“Love’s greatest gift is its ability to make everything it touches sacred.” – Barbara DeAngelis
I promised you definitions, and instead I am going to give you half an explanation. It has been a little while since I wrote the last post. This is partly because I have been working on getting my book ready to send out, but mostly it is because I had to sit with Sacred Feminine for a little while before I knew what to say.
Thinking back to the moment I found those words, I remember that I knew that sacred just felt right. It felt like my cells sighed; like my constant search had been temporarily suspended.
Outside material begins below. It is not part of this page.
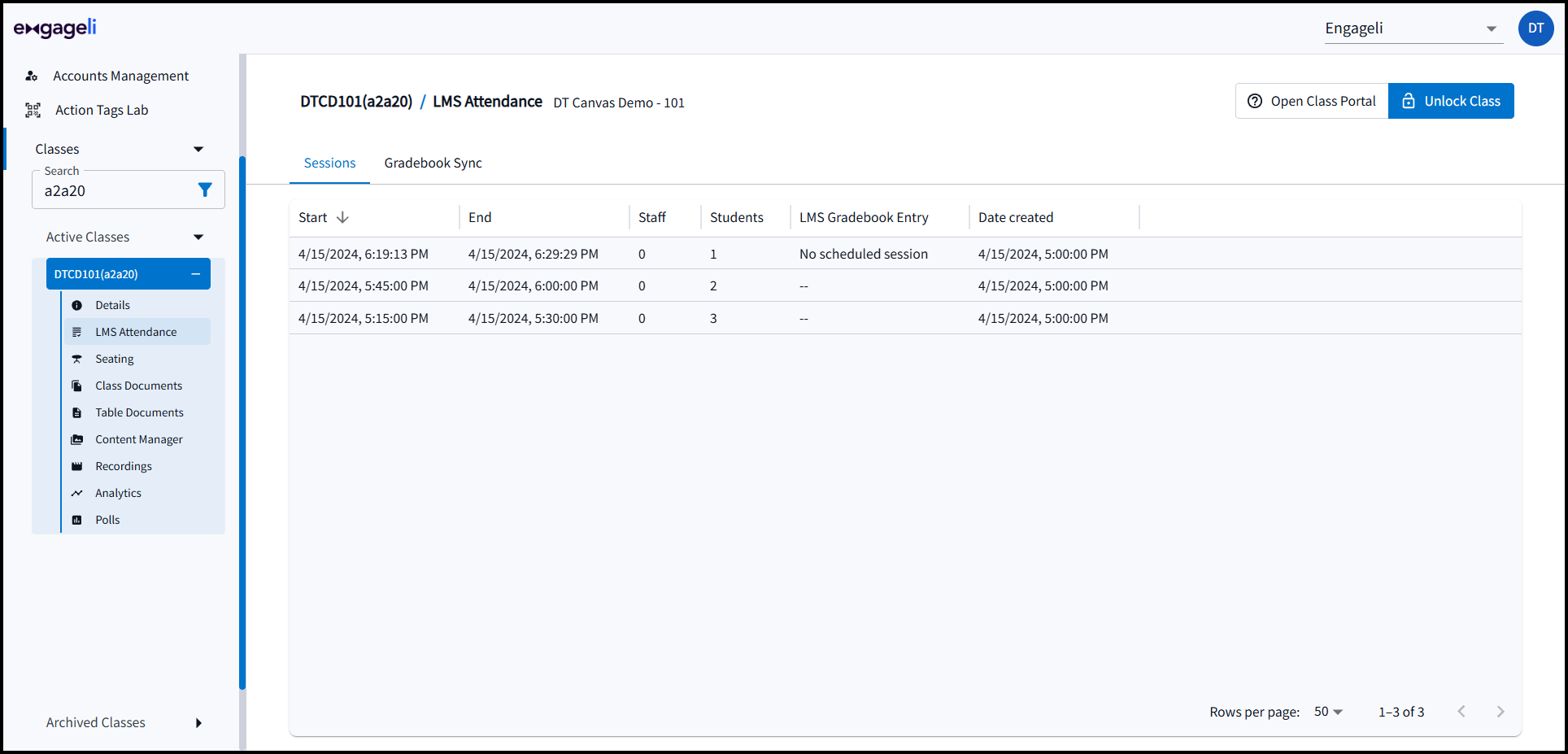Click the Seating table icon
Other times that I have felt like this have always involved a moment of pure connection: being with dear friends or family, standing at the edge of the sea or a beautiful lake, experiencing something exquisite, reading the right words, meeting a remarkable tree, or being somewhere beloved by others. It stands to reason then that sacred for me is that point of connection where I and something or someone else truly meet.
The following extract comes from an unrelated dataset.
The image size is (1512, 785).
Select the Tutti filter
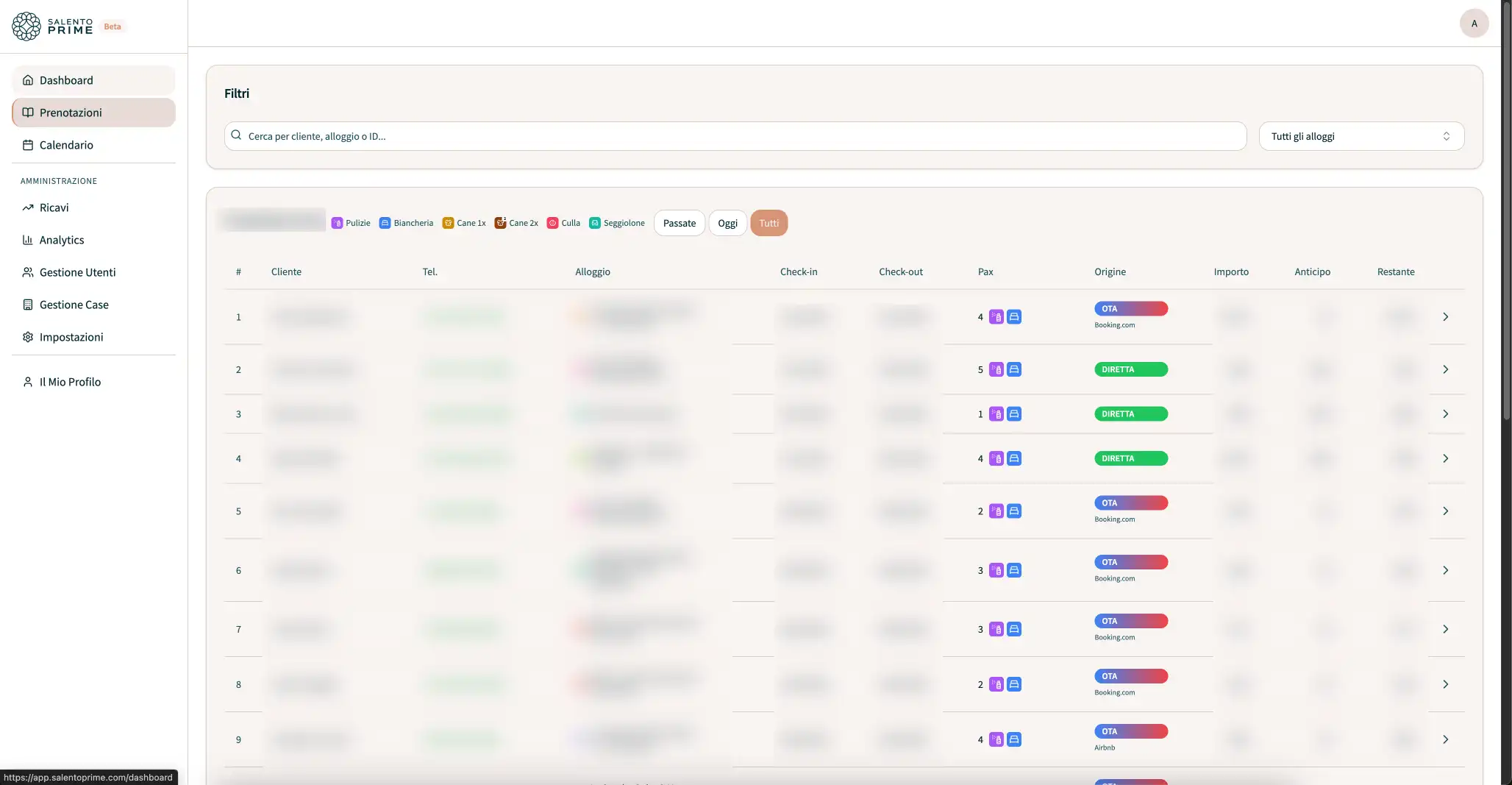(x=769, y=223)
Yesterday Mark and I spent some time in the Victoria and Albert Museum in London. Its collection spans time and the globe, and walking around any corner, you find yourself face-to-face with something wonderful. In many of the galleries, my heart beat with appreciation and connection and it didn’t matter that I did not share a time or a religion or even a continent with the people who had created the treasures in front of me: we were connected by the beautiful object between us.
One of Style Statement‘s explanations of sacred is: “anything goes if it is deemed cherished.” I like that, but I have realized that it doesn’t have to be cherished by me for it to be sacred. I can hold a place for someone else’s cherished in my heart. Sacred is that space. It is the space where meaning lives, where understanding lies and where we meet in the middle. It is the place where I feel the most connected and the most free.
Does that make sense? If it does, I’d love to meet you there. (I’ll bring the tea.)